Over de gebondenheid aan de rede van H.M. de Koningin, waarnaar ook in de instructie der Commissie-Generaal wordt verwezen, is het nodig iets meer te zeggen.
Met een beroep op de constitutionele positie der Koningin is van sommige zijden betoogd, dat de Staten Generaal zich niet als gebonden konden beschouwen door hetgeen H.M. einde 1942 had gezegd. De verantwoordelijkheid voor hare toenmalige verklaringen kwam, aldus deze gedachtengang, geheel voor rekening van de toenmalige Regering, die niet ter verantwoording kon worden geroepen, omdat Nederland bezet was en de Staten Generaal buiten functie waren. Maar de Staten Generaal hadden, toen zij, overeenkomstig de Grondwet, weer in al hunne bevoegdheden waren hersteld, het onweersprekelijke recht de Ministers ter verantwoording te roepen en de in de Koninklijke rede ten aanzien van Indonesië gedane beloften te desavoueren.
| |
| |
Even afgezien van de nooit met onomstotelijke zekerheid te beantwoorden vraag, of ten deze niet een beroep mocht en moest worden gedaan op het staatsnoodrecht, dat dwong tot een zelfstandig handelen der Regering buiten de Staten Generaal om, en dat in zulke omstandigheden even bindend is als in normale een zuiver constitutionele handelwijze zou zijn; - moet geconstateerd worden, dat deze redenering, zuiver constitutioneel-staatsrechtelijk gezien, moeilijk aantastbaar is.

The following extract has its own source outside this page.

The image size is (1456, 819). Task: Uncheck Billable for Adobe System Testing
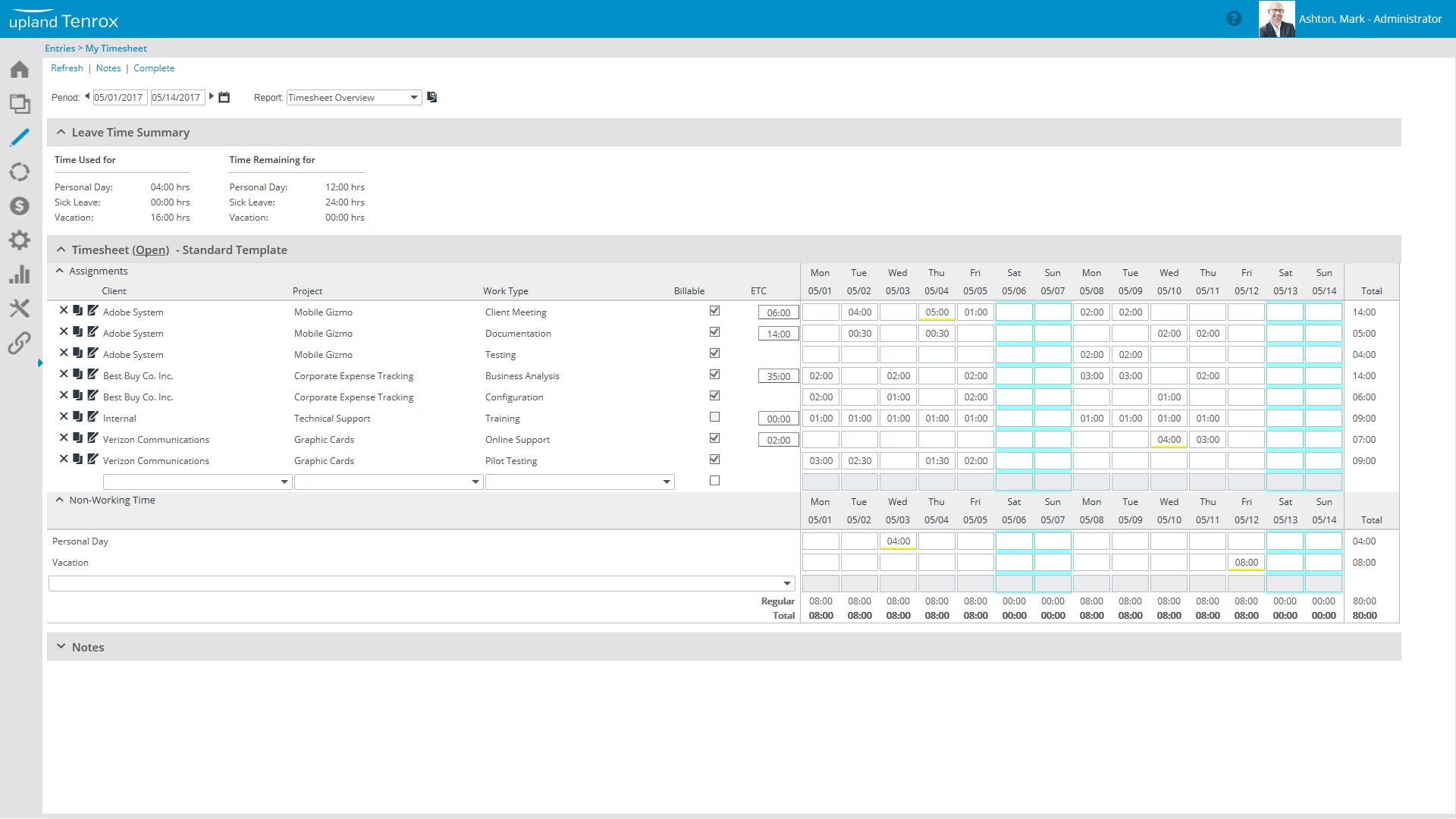(x=714, y=353)
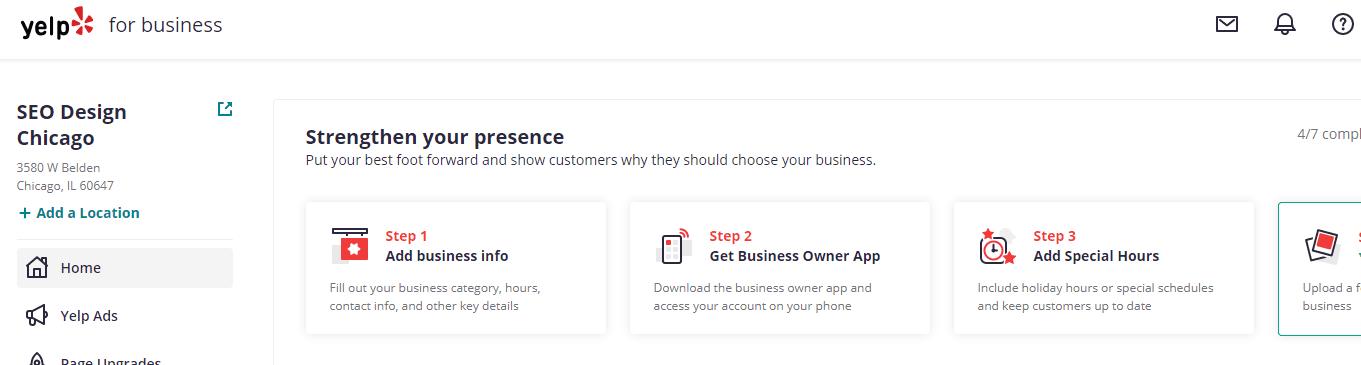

Wat intussen alleen bewijst, dat een aangelegenheid als deze niet louter constitutioneel-staatsrechtelijk mag worden beschouwd.
Het gold hier immers een uitspraak van de draagster van het hoogste staatsgezag in Nederland, gedaan tegenover derden. De constitutionele Koning in Nederland verbond zich hier tot een bepaalde wijze van handelen na den oorlog, niet alleen tegenover de Indonesiërs maar ook tegenover bondgenoten in dien oorlog, van wier steun de vrijmaking van het Koninkrijk afhing, en die reeds toen blijk hadden gegeven van een fellen afkeer van alles wat naar koloniale overheersing zweemde. Niet op de laatste plaats om met name den Amerikaansen bondgenoot in dit opzicht gerust te stellen over de Nederlandse voornemens, werd de rede van H.M. gehouden. Bovendien bevatte deze rede bepaalde beloften aan de Indonesiërs. En nu moge men louter van het standpunt van de Nederlandse Grondwet en het Nederlandse Staatsrecht uit, volhouden, dat de Staten Generaal door zulk een rede niet gebonden konden worden; van breder internationaal politiek oogpunt uit bezien, was het ontoelaatbaar en in feite onmogelijk de door den constitutionelen Nederlandsen Koning gedane toezeggingen te desavoueren. Bij de bondgenoten zou dit nimmer geaccepteerd zijn geworden; en zowel bij hen als bij de Indonesiërs zou Nederland als een hoogst onbetrouwbaar land zijn gaan gelden, dat op formalistische gronden zoekt te ontkomen aan toezeggingen, welke anderen wel als bindende beloften moesten klinken.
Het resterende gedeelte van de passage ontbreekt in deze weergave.